Start of Block

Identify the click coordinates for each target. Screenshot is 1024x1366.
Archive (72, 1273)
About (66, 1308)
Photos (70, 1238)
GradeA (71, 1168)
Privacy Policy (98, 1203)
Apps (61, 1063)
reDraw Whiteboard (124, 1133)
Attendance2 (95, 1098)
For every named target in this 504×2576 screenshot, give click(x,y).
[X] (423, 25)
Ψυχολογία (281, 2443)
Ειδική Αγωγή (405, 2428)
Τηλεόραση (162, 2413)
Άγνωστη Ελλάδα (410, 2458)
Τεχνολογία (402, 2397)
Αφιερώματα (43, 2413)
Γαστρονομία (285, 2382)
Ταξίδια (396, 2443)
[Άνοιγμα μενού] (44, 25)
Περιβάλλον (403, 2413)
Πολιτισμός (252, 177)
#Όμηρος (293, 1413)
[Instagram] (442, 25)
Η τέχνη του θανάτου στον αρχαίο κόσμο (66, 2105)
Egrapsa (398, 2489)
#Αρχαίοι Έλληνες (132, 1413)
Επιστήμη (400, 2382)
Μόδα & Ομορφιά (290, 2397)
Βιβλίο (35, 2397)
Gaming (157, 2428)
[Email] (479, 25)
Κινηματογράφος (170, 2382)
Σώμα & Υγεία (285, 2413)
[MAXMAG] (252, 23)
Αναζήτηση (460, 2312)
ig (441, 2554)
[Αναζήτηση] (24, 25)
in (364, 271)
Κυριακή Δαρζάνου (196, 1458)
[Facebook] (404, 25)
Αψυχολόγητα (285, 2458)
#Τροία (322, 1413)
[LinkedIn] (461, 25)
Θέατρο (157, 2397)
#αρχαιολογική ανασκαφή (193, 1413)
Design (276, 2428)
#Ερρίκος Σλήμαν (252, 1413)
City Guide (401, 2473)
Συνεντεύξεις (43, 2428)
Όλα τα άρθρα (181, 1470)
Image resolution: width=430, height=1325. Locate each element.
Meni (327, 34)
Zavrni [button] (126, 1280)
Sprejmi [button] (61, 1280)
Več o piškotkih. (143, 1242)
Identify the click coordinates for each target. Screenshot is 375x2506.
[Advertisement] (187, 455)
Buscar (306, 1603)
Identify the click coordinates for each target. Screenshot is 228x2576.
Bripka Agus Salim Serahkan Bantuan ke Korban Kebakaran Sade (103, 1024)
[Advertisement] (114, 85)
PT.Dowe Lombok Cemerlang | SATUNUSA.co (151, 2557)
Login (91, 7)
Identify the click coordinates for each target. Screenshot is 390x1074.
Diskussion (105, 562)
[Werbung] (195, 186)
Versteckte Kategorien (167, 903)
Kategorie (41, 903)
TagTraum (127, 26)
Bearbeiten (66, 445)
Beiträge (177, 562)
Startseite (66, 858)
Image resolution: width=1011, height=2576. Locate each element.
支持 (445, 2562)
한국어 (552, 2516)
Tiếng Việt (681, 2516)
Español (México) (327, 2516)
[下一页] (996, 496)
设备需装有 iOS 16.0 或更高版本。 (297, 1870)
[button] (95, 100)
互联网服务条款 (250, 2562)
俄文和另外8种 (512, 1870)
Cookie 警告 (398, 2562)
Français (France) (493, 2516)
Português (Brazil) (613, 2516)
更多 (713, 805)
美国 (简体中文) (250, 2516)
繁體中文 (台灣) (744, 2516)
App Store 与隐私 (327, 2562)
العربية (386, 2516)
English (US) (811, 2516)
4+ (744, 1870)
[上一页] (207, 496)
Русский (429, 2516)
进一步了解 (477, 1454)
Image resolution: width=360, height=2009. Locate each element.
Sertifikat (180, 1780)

End of Block

Output the complete data verbatim.

**Solution to this problem**
Identify the click coordinates for each target. Screenshot is 1024x1366.
Archive (72, 1273)
About (66, 1308)
Photos (70, 1238)
GradeA (71, 1168)
Privacy Policy (98, 1203)
Apps (61, 1063)
reDraw Whiteboard (124, 1133)
Attendance2 (95, 1098)
For every named target in this 504×2576 screenshot, give click(x,y).
[X] (423, 25)
Ψυχολογία (281, 2443)
Ειδική Αγωγή (405, 2428)
Τηλεόραση (162, 2413)
Άγνωστη Ελλάδα (410, 2458)
Τεχνολογία (402, 2397)
Αφιερώματα (43, 2413)
Γαστρονομία (285, 2382)
Ταξίδια (396, 2443)
[Άνοιγμα μενού] (44, 25)
Περιβάλλον (403, 2413)
Πολιτισμός (252, 177)
#Όμηρος (293, 1413)
[Instagram] (442, 25)
Η τέχνη του θανάτου στον αρχαίο κόσμο (66, 2105)
Egrapsa (398, 2489)
#Αρχαίοι Έλληνες (132, 1413)
Επιστήμη (400, 2382)
Μόδα & Ομορφιά (290, 2397)
Βιβλίο (35, 2397)
Gaming (157, 2428)
[Email] (479, 25)
Κινηματογράφος (170, 2382)
Σώμα & Υγεία (285, 2413)
[MAXMAG] (252, 23)
Αναζήτηση (460, 2312)
ig (441, 2554)
[Αναζήτηση] (24, 25)
in (364, 271)
Κυριακή Δαρζάνου (196, 1458)
[Facebook] (404, 25)
Αψυχολόγητα (285, 2458)
#Τροία (322, 1413)
[LinkedIn] (461, 25)
Θέατρο (157, 2397)
#αρχαιολογική ανασκαφή (193, 1413)
Design (276, 2428)
#Ερρίκος Σλήμαν (252, 1413)
City Guide (401, 2473)
Συνεντεύξεις (43, 2428)
Όλα τα άρθρα (181, 1470)
Image resolution: width=430, height=1325. Locate each element.
Meni (327, 34)
Zavrni [button] (126, 1280)
Sprejmi [button] (61, 1280)
Več o piškotkih. (143, 1242)
Identify the click coordinates for each target. Screenshot is 375x2506.
[Advertisement] (187, 455)
Buscar (306, 1603)
Identify the click coordinates for each target. Screenshot is 228x2576.
Bripka Agus Salim Serahkan Bantuan ke Korban Kebakaran Sade (103, 1024)
[Advertisement] (114, 85)
PT.Dowe Lombok Cemerlang | SATUNUSA.co (151, 2557)
Login (91, 7)
Identify the click coordinates for each target. Screenshot is 390x1074.
Diskussion (105, 562)
[Werbung] (195, 186)
Versteckte Kategorien (167, 903)
Kategorie (41, 903)
TagTraum (127, 26)
Bearbeiten (66, 445)
Beiträge (177, 562)
Startseite (66, 858)
Image resolution: width=1011, height=2576. Locate each element.
支持 (445, 2562)
한국어 (552, 2516)
Tiếng Việt (681, 2516)
Español (México) (327, 2516)
[下一页] (996, 496)
设备需装有 iOS 16.0 或更高版本。 (297, 1870)
[button] (95, 100)
互联网服务条款 (250, 2562)
俄文和另外8种 (512, 1870)
Cookie 警告 (398, 2562)
Français (France) (493, 2516)
Português (Brazil) (613, 2516)
更多 (713, 805)
美国 (简体中文) (250, 2516)
繁體中文 (台灣) (744, 2516)
App Store 与隐私 (327, 2562)
العربية (386, 2516)
English (US) (811, 2516)
4+ (744, 1870)
[上一页] (207, 496)
Русский (429, 2516)
进一步了解 (477, 1454)
Image resolution: width=360, height=2009. Locate each element.
Sertifikat (180, 1780)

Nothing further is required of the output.